Hi, Was this a clean 4.5 install? Or upgraded from 4.4? If upgraded, were this transfers done in 4.4?
This was an upgrade from 4.4 and I did the upgrade to 4.5 just this week - so probably the transfers have been started on 4.4.
Thanks, the NPE should be fixed for new transfer since bug 2043984 was fixed, because we always set the disk_id since 4.5.0, and it is missing in the provided db dump The other issue is allowing the client to change the transfer's phase from finalizing_failure to finalizing_success
To follow up, we have to open issues: 1. Not letting clients set invalid phases for the transfer (i.e. moving from FINISHED_FAILED to FINALIZING_SUCCESS) 2. Blocking the upgrade of the engine if there are active transfer, it makes little sense to move transfer started in one version to a newer version, especially given it may not be possible to continue it (if parameters changed for example)

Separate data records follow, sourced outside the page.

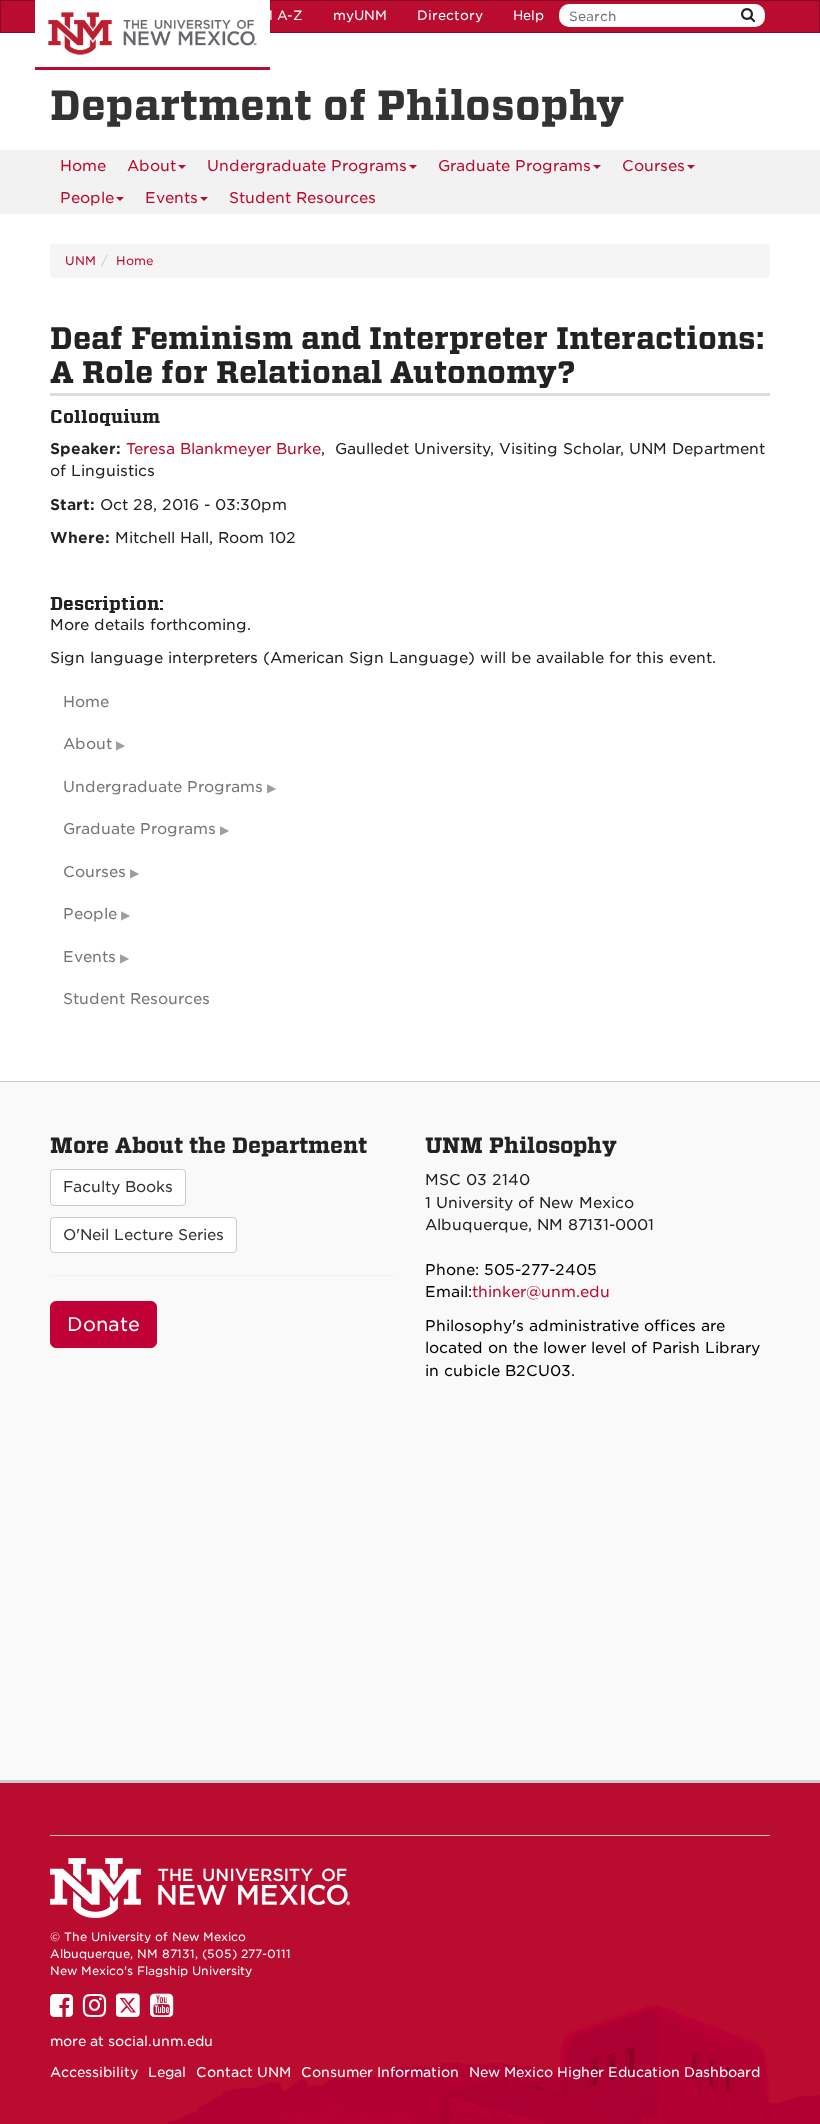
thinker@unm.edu (541, 1292)
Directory (450, 15)
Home (83, 166)
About (151, 166)
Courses (653, 166)
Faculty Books (118, 1187)
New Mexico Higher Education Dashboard (614, 2072)
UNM (80, 260)
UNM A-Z (271, 15)
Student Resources (302, 198)
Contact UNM (243, 2072)
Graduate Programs (514, 166)
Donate (103, 1324)
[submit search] (748, 15)
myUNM (360, 15)
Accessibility (94, 2072)
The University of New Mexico (152, 35)
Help (528, 15)
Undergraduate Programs (307, 166)
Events (171, 198)
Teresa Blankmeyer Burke (223, 449)
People (87, 198)
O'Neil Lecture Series (143, 1235)
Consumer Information (380, 2072)
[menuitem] (83, 166)
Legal (167, 2072)
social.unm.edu (160, 2041)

This bug has low overall severity and is not going to be further verified by QE. If you believe special care is required, feel free to properly align relevant severity, flags and keywords to raise PM_Score or use one of the Bumps ('PrioBumpField', 'PrioBumpGSS', 'PrioBumpPM', 'PrioBumpQA') in Keywords to raise it's PM_Score above verification threashold (1000).
This bug has low overall severity and passed an automated regression suite, and is not going to be further verified by QE. If you believe special care is required, feel free to re-open to ON_QA status.